Talk:Alain Enthoven
The Times (London)
May 7, 2002, Tuesday
Milburn 'takes NHS beyond Thatcherism'
BYLINE: David Charter, Chief Political Correspondent
SECTION: Home news
LENGTH: 510 words
THE Government's new NHS funding system was hailed by the architect of the Conservatives' internal market yesterday as being more Thatcherite than the system it replaced.
Alain Enthoven, author of the booklet that inspired the Tories' NHS shake-up, described the system announced after the Budget by Alan Milburn, the Health Secretary, as a logical extension of the previous one. Professor Enthoven's views will embarrass the Government after its repeated claims to have dismantled the "failed" Tory structure and replaced it with a new method for money to follow the patient.
Under Mr Milburn's plan patients will be able to choose which hospital treats them, whether it is in the public or private sector or even abroad. The money for the operation will go with them, creating a "payment by results" incentive encouraging hospitals to compete on quality.
Professor Enthoven, of Stanford University in California, said that, instead of the "comparatively timid ThatcherEnthoven" model, Mr Milburn was describing "a bold wide-open market". He added: "Whether he means it or not, and whether he can or will deliver it, it is a logical extension of the internal market ideas."
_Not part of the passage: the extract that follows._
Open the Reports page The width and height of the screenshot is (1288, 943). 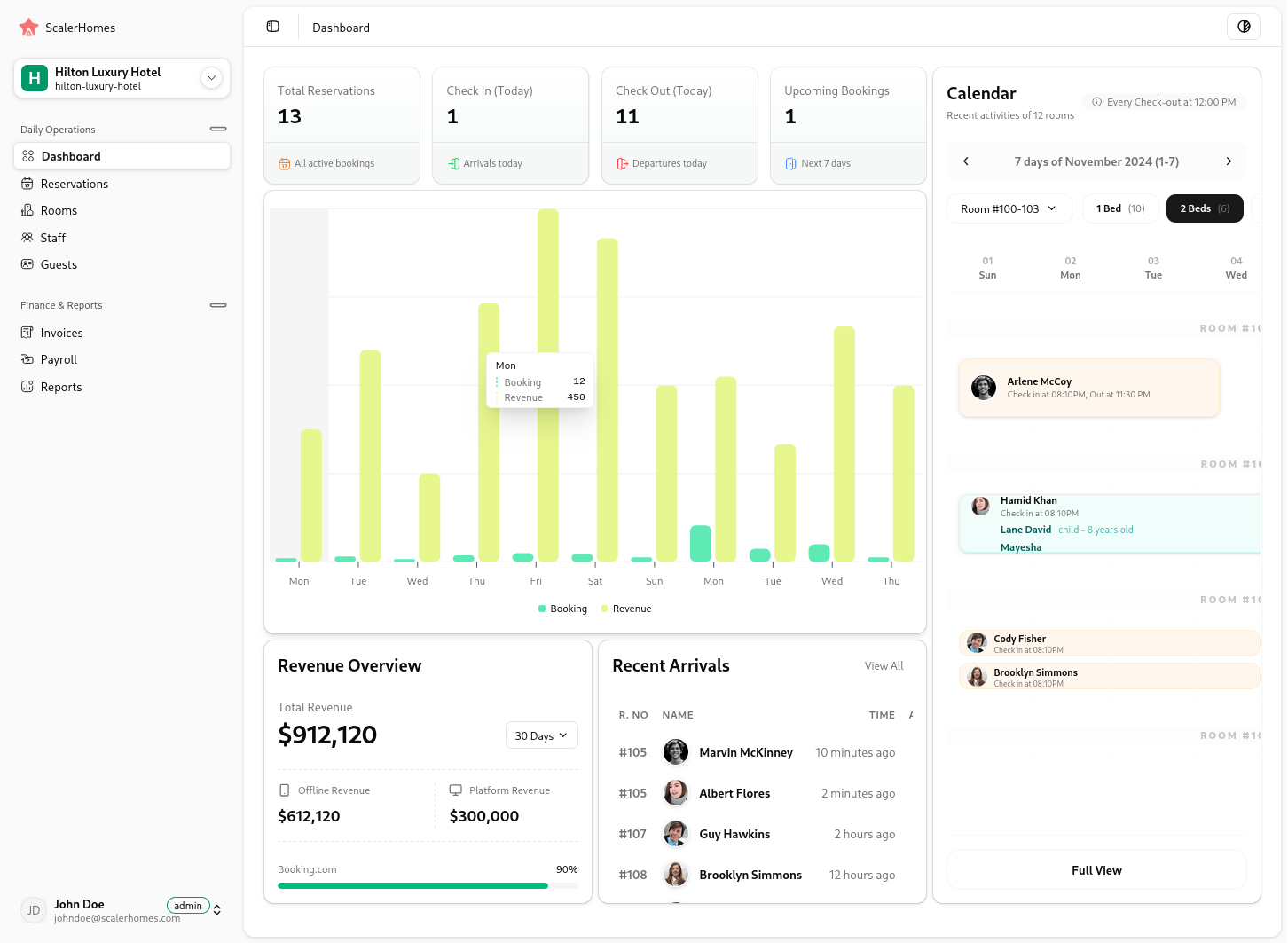(60, 387)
Professor Enthoven's 1985 booklet Reflections on the Management of the NHS inspired the Tories' internal market, which split the purchasers (GPs and health authorities) from the providers (hospital trusts). Although GP fund-holding was scrapped by the Government, Mr Milburn has set up local primary care trusts to hold the purchasing funds for doctors. Last week he gave them complete freedom to buy care from any provider.
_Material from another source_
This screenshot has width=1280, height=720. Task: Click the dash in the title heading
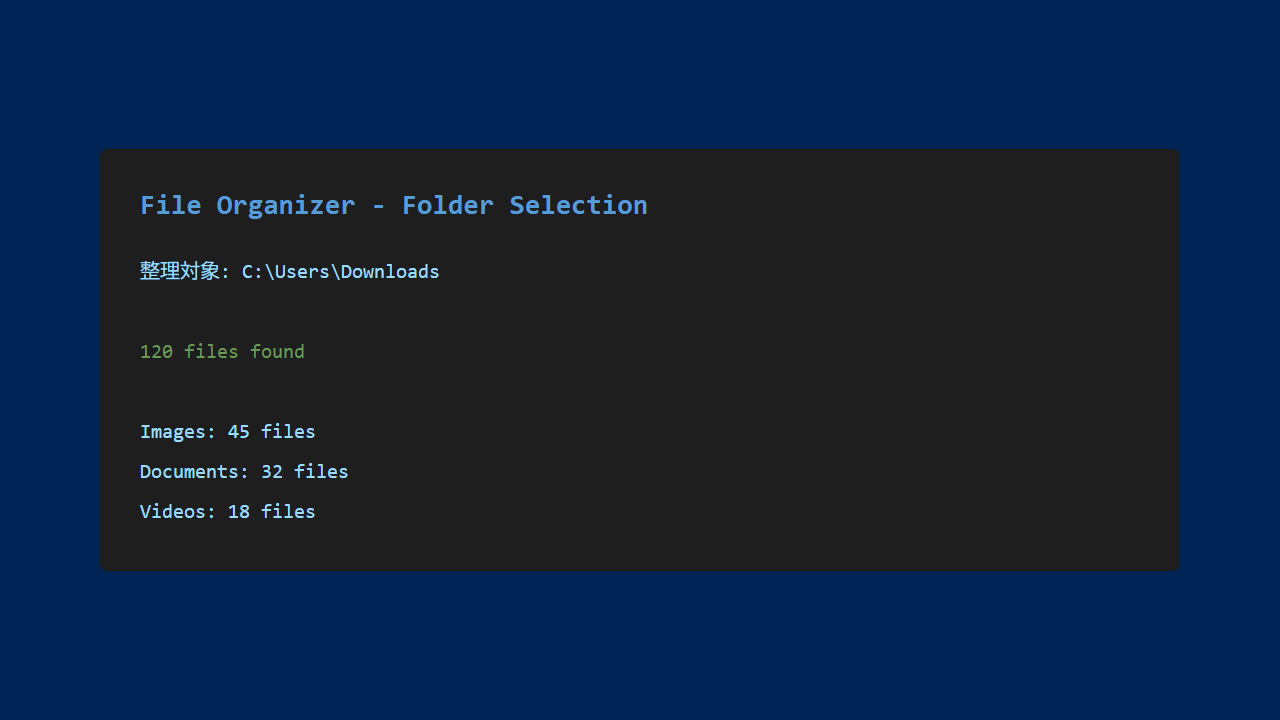pyautogui.click(x=378, y=206)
Professor Enthoven told The Times: "I find it really rather irksome when I hear the Labour Party saying it abolished the internal market because it did not work, all of which is not true. It was a Thatcherite proposal to create the trust hospitals and the fundholders, which have now become the basis for the primary care trusts. You could say, 'Look, Mr Milburn, what is different?'
"If the Thatcher Government did not go further it was because they were vilified for doing what they did. The attacks were extremely vicious and Labour said they would abolish it, but they have done no such thing. They have built on it."
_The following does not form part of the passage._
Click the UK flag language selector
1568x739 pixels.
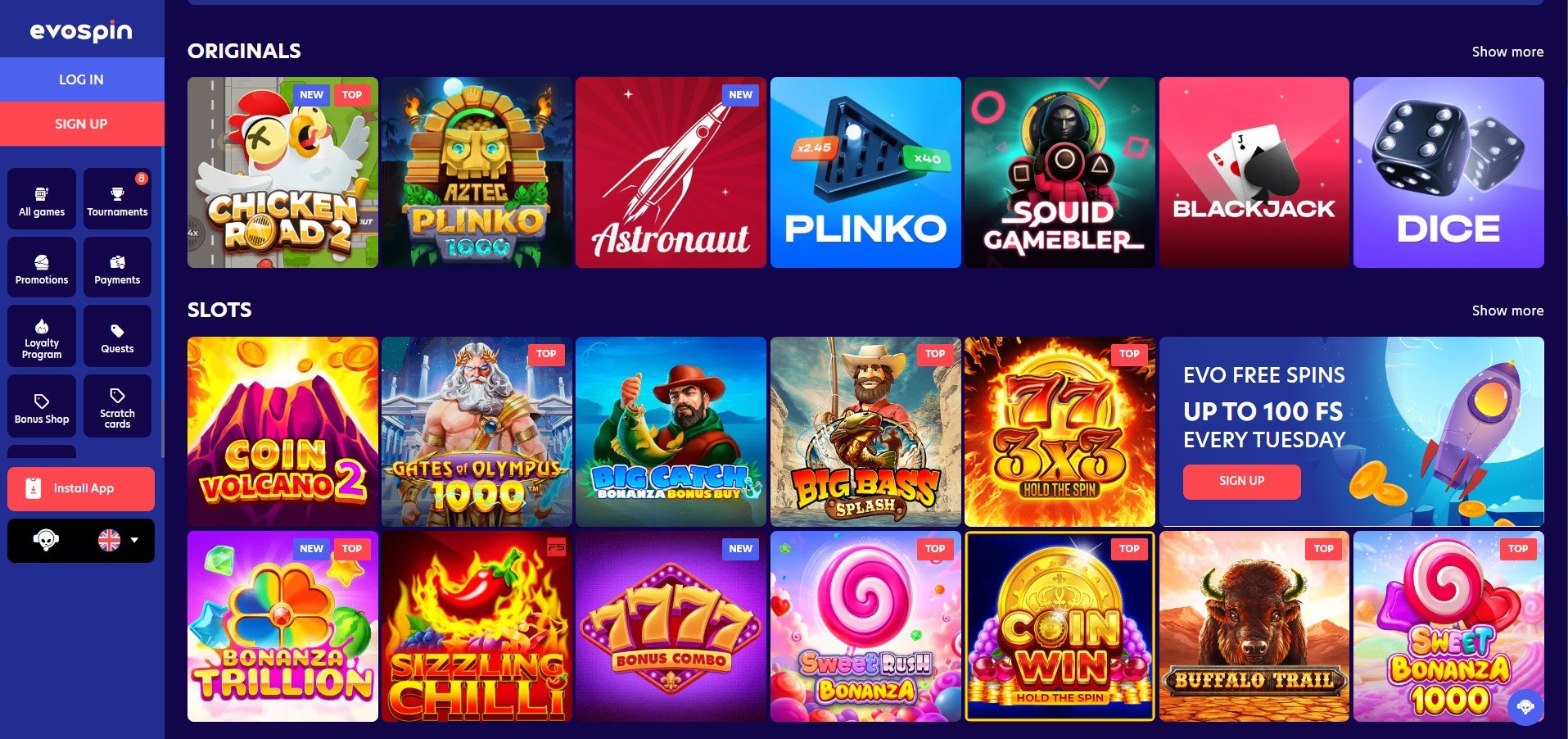pyautogui.click(x=109, y=541)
In 1997 Frank Dobson, Health Secretary at the time, said: "We must undo the damage the market has created. The never-ending paper chase of invoices, the flawed measures of efficiency, which concentrate on numbers of patients being treated rather than their outcome."
A spokesman for Mr Milburn said: "The internal market was all about using competition to somehow drive up standards despite the fact (that) there was no real access to information for patients, no way of inspecting and no national standards, all things we have put into place.
"We are also intolerant of failure and do not want the free hand of the market to determine which hospitals should fail - we will intervene before that. What we are trying to do is to give patients choice in the system in a way that raises productivity."